--- START ---

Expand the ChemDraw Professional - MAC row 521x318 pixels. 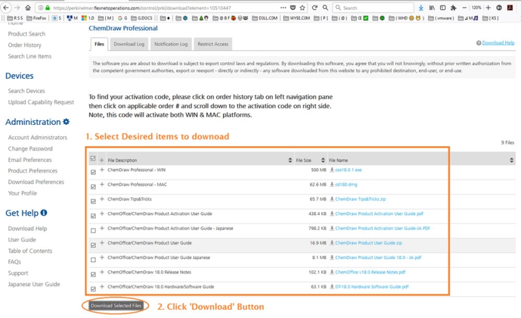pos(102,185)
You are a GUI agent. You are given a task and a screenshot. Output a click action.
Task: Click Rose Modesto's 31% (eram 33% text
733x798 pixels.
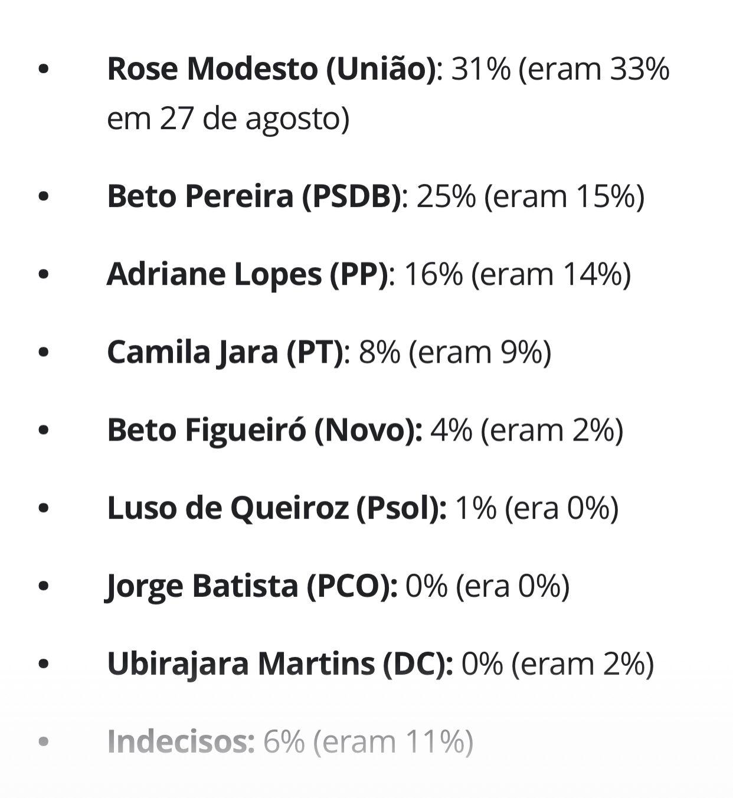pyautogui.click(x=560, y=69)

--- END ---

WHAT YOU WILL DO
Each line from the one holding "Task: Click Rose Modesto's 31% (eram 33% text" through the last line of the records above must be duplicated exactly, and pictures must not be.

ANSWER SPACE
Task: Click Rose Modesto's 31% (eram 33% text
733x798 pixels.
pyautogui.click(x=560, y=69)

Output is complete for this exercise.